Doppler value (SAP) was 60 mm Hg during initial dental radiography, and heart rate was 160 bpm. Doppler might underestimate the SAP values, but this is not always the case, and it is preferred that Doppler readings remain ≥80 mm Hg, preferably 90 to 100 mm Hg, based on renal function.
The isoflurane dose was reduced, but dental radiography was limited due to signs (ie, swallowing, thoracic limb movement) of lightening anesthetic plane.

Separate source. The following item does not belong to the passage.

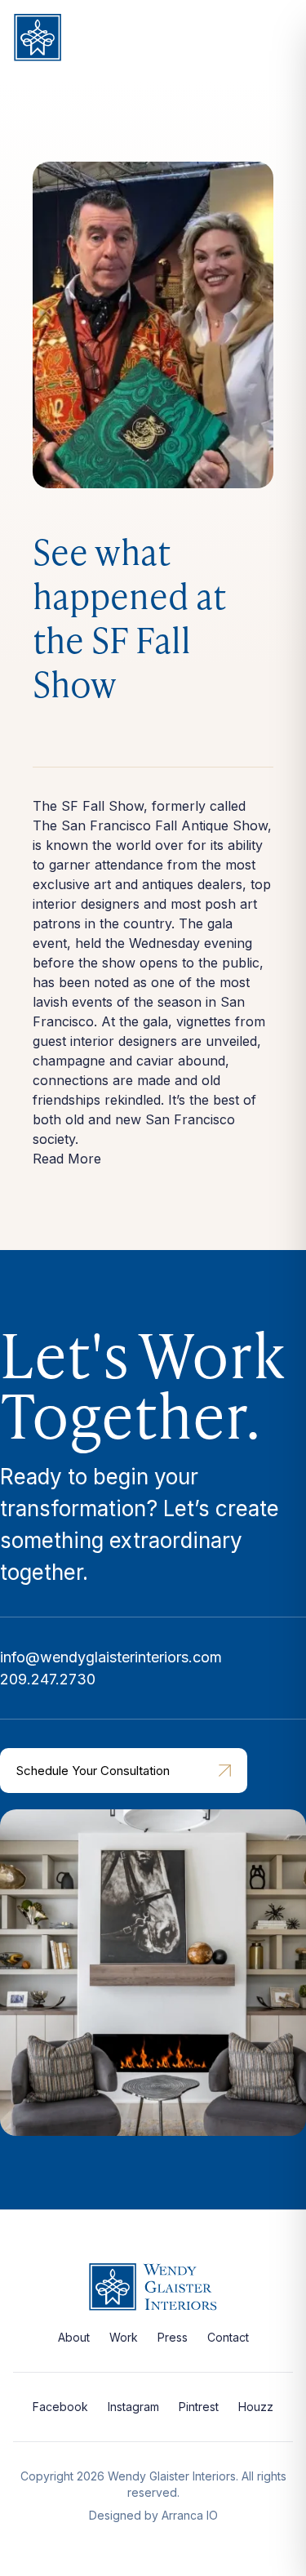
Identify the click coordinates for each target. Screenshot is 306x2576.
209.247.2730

Although additional fluid was a concern based on initial PCV (because the cat was anemic, there was risk for hemodilution), the patient was slightly dehydrated on presentation, and another 3 mL/kg IV bolus was administered. Doppler readings increased slightly, but values remained in the low- to mid-60s. Dopamine (5 µg/kg/minute IV) was administered via syringe pump, and maintenance fluids were continued. Methadone (0.1 mg/kg/hour CRI) was also given to help reduce the isoflurane dose.
The patient responded favorably (Doppler SAP, 110-120 mm Hg), and the procedure was completed.